We have a new guy at work start this week, took 2 grand less than my start wage in the middle of the recession to get the same role type job! Paid off the mortgage and has no kids at home, great for him. But that don’t help our younger guys who are trying to buy houses and having children to pay for does it. As he has effectively destroyed our chances of pay rises in one hit, as its proved to the boss there are people who are willing to do our work for less. Our pay rises like everyone on here have been below inflation and now with the new encouragement for the boss, long may the tradition continue :imp:

And don’t get me started on what we have to do to maintain our employment that makes the DCPC look like a free pick a crayola crayon colour drawing test!

Rob K:
now [zb] right off and go back to whatever mundane job you came from please

Perhaps the people in your new venture should tell you to GTFO and you should follow your own advice even?! :confused:

You and some of the drivers (not all of them though, but I am going to include my own father in this statement) of the previous generation need to look in the mirror at yourselves and lay blame at your own doorstep first and foremost before we start on the Newbies.

Weren’t you the ones who threw away the full time jobs to go on the agency to rip the ■■■ end of companies on the rates you got in the nineties etc (and still boast about■■?). And most of you didn’t want full time work as the agency was paying too much or only wanted to work certain hours, it’s called greed I think the word you are looking for to describe yourselves.

So the companies changed their stance in a simplistic way, can’t find full timers willing to work for us, may as well change the workforce to agency only and alas we have the situation today where there are not many full timer positions abound are there. As the demand wasn’t really filled, so it had to be supplemented by something else. Unfortuately we have played straight into the big companies hands through CHOICE!
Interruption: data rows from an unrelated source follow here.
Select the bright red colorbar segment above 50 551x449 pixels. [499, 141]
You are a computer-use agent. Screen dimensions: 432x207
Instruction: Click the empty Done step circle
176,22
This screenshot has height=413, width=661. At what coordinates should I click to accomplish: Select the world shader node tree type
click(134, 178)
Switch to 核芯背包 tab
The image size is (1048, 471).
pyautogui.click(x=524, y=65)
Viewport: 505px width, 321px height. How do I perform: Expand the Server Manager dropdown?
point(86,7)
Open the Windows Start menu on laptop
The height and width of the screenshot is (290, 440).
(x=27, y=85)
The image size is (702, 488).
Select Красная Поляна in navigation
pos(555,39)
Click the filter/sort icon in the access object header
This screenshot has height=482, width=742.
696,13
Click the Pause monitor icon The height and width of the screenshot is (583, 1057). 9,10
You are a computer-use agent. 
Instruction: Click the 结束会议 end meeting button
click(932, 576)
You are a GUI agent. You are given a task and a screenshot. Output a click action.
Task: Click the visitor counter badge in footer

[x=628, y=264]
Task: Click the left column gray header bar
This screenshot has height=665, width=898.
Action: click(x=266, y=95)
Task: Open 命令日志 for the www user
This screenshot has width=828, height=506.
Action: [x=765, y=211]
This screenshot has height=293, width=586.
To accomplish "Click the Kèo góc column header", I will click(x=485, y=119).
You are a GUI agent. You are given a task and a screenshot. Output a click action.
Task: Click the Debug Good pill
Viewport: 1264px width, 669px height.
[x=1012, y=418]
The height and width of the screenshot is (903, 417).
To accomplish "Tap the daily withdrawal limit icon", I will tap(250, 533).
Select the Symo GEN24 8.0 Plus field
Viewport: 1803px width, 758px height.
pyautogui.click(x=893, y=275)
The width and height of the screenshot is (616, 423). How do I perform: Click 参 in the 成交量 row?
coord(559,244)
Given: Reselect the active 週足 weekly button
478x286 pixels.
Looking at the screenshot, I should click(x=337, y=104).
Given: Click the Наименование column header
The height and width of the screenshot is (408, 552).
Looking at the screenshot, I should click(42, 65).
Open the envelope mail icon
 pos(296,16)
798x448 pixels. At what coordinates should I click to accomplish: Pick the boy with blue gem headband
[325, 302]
This attitude has worked to the companies advantage and now you moan about it…WTF give me a break, you raped and then killed the golden goose and have now paid the price, but also included all of us future generations in it too, brilliant!

You was the generation who started this ■■■■ and so you must suffer it with us. That’s only fair isn’t it, Big Dave Camoron would say we’re all in it together you know!!! :wink:

Alas now the wind has changed, the companies have wised up to those old rates and conditions, have the power to dictate the terms and that doesn’t include the current economic circumstances we are creating for ourselves as a country, so we now have the situation that we call life in 2013.

I’ll say this Rob, I have been a little hard on you above.

Fair enough you want a change away from driving and you’ve been a clever enough to do it.

So why can’t we do the same and leave our current careers for driving and make that change to make ourselves better. Now some would say your above quotes are starting too look hypocritical and contradictory on what you have posted from originally and thereafter above.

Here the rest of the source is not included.